- WHAT YOU NEED TO DO: Although the records contain pictures, only their text should be set down, exactly as written.

- RECORD EXTRACTS:
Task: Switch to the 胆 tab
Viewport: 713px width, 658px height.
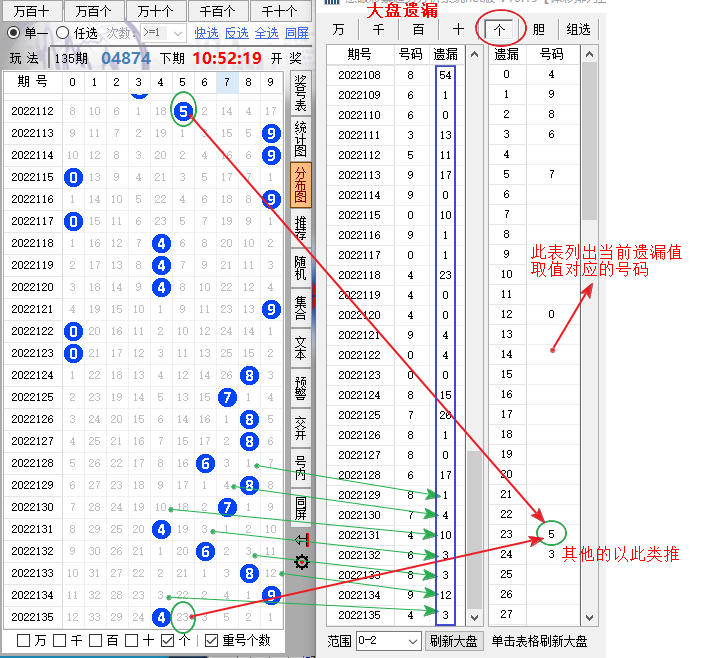Action: (x=539, y=30)
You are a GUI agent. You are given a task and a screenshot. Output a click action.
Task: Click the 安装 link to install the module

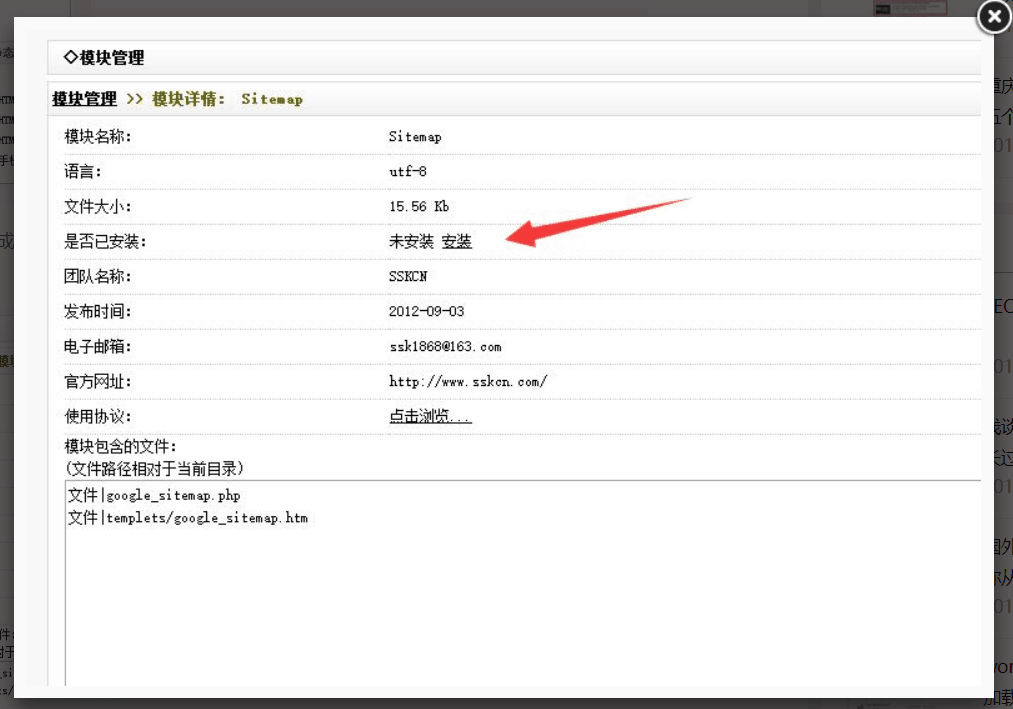pos(458,241)
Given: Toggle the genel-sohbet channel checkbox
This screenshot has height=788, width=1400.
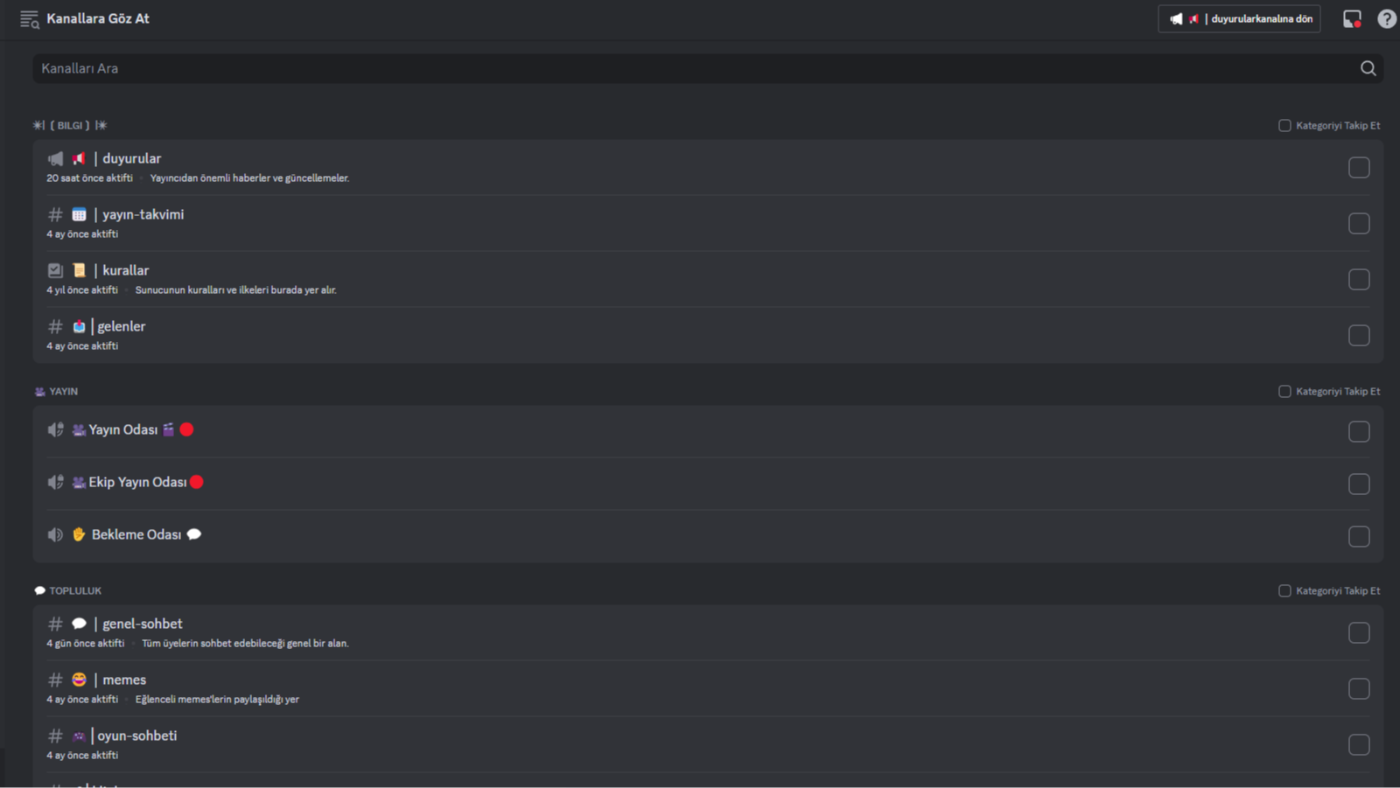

- RESPONSE AREA:
Task: Switch to the 胆 tab
Viewport: 713px width, 658px height.
Action: (x=539, y=30)
You are a GUI agent. You are given a task and a screenshot. Output a click action.
Task: Click the 安装 link to install the module

pos(458,241)
Given: Toggle the genel-sohbet channel checkbox
This screenshot has height=788, width=1400.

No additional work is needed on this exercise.